How to derive Hall's coefficient for a semiconductor?

Answer 1

''http://mems.caltech.edu/courses/EE40%20Web%20Files/Supplements/02_Hall_Effect_Derivation.pdf''

All the derivation is precisely explained.

You need to equate Newton second law to Lorentz equation, assuming the magnetic field is normal to current flow. You need do this separately for electrons and for holes. Both velocity and electric field have two components, transversal (y) and longitudinal (x) and the magnetic field is in z. It is more comfortable separate the vectorial equations into two equations, one for each component. So, you have four equations:
1) For time derivative of x-velocity of electrons
2) For time derivative of x-velocity of holes
3) For time derivative of y-velocity of electrons
4) For time derivative of y-velocity of holes


The set is complicate, but it is easier if you do the following approximation:
If magnetic field is small, you can assume that the second term in equations 1) and 2) is negligible. Yo cannot do the same with equations 3) and 4) because, since mobility of electrons and holes are not much different, this would give you as a result that transversal field does not exist, and you will not get anything.
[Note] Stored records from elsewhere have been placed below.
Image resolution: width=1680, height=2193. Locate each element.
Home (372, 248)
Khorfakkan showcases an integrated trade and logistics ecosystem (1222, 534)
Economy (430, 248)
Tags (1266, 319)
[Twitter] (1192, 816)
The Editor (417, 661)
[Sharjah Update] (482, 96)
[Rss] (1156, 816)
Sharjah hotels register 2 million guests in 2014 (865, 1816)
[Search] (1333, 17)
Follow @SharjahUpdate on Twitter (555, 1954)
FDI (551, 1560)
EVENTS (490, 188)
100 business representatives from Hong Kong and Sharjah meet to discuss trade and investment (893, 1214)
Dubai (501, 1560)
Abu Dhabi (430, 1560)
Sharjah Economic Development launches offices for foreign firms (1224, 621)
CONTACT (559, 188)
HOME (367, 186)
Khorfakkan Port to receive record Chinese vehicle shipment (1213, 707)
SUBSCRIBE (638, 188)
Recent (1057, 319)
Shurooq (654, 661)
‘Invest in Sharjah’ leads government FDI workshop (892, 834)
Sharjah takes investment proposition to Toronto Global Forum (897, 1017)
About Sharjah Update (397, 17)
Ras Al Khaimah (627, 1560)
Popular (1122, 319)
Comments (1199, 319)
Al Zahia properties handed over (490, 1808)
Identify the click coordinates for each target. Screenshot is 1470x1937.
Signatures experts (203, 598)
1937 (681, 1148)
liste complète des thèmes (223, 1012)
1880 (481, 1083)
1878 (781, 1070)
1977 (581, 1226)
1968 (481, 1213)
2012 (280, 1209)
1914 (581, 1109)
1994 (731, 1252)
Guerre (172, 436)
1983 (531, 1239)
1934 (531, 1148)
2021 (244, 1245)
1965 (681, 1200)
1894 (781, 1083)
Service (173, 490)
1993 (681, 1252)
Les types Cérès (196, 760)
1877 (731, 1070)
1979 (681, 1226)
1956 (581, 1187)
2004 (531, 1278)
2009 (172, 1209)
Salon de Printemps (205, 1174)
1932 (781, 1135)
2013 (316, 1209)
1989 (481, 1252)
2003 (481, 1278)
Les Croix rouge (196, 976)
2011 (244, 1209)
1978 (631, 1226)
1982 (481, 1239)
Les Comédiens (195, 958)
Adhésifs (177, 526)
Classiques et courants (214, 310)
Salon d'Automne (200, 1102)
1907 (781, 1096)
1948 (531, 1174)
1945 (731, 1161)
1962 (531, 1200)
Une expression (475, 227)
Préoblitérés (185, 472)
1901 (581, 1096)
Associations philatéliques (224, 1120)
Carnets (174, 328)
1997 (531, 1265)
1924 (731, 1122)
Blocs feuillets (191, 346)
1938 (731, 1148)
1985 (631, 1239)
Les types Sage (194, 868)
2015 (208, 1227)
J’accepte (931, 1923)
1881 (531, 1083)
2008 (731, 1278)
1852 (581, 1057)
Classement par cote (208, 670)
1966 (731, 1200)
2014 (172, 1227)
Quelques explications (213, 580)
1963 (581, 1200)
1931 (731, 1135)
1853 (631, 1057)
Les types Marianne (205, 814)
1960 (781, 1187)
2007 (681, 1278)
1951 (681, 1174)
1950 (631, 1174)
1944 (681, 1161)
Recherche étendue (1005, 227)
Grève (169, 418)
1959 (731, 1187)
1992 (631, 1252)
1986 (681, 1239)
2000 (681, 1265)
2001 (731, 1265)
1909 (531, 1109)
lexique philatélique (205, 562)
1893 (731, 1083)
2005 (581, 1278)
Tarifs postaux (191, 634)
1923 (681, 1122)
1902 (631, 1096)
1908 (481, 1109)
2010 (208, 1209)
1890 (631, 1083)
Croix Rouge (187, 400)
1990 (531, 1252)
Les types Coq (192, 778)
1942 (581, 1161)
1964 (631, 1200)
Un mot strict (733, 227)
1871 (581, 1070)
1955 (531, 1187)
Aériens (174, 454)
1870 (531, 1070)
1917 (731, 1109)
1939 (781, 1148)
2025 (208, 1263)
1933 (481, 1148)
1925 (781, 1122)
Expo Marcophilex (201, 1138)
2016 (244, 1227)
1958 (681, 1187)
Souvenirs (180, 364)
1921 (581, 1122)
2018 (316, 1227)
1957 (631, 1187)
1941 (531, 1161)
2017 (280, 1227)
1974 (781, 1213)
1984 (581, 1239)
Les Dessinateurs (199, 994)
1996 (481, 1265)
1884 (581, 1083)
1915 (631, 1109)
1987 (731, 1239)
You must bear in mind that velocities in your equations are individual velocities and you need average velocities. If you use the single model of a carrier starting from zero velocity and accelerating at a constant rate and suddenly stopped at a time tau, you can obtain the average velocities for the four equations multiplying the right side of each times tau/2. You can make sense of all this by plotting changing velocity as a saw tooth signal.

In agreement with mobility definition (charge times half-tau over effective mass) you can see that equations 1) and 2) are no more that the classic lineal relation between average velocity and electric field, with the mobility as a constant. Equations 3) and 4) have both a similar first term but the second term, including the magnetic field is more weird.

Now, you have average x-velocity for electrons, average x-velocity for holes, average y-velocity for electrons and average y-velocity for holes. If you multiply each velocity by charge and concentration you will get x-current density for electrons, x-current density for holes, y-current density for electrons and y-current density for holes. When this is done, you can add contributions of both types of carriers and obtain x-current density and y-current density.

What you will use for calculating the Hall´s coefficient is transversal current density which must be zero. Replace this zero in the formula for y-current density and you will obtain two terms equated to zero or rearranging, an equality between two terms. One of the terms is already in the shape we want, but the other still include longitudinal velocities for electrons and holes. You have expressions for them and must replace in the expression for y-current density. Now, you must identify expressions that can be replaced by electron and hole mobilities.

Now, you only have carrier concentrations, carrier mobilities, longitudinal and transversal fields and magnetic field magnitude. Solve for transversal electric field. For obtaining Hall´s coefficient you need to multiply both numerator and denominator for conductivity. Keep conductivity in the denominator in terms of concentrations and mobilities. This is not important for the numerator because you will must note that conductivity times longitudinal electric field is longitudinal density current. Now you have transversal electric field as a linear function of the product of current density (longitudinal, the only non-zero current density) times the magnetic field magnitude. The proportionality constant is Hall´s coefficient.

It is not easy!

Lydia Alvarez, Mexicali B.C. Mexico
lydia@iing.mxl.uabc.mx

Answer 2

R = Uh*d/(I*B),

where: R - Hall coefficient, Uh - Hall voltage, d - semiconductor thickness, I - current, B - magnitute of flux density.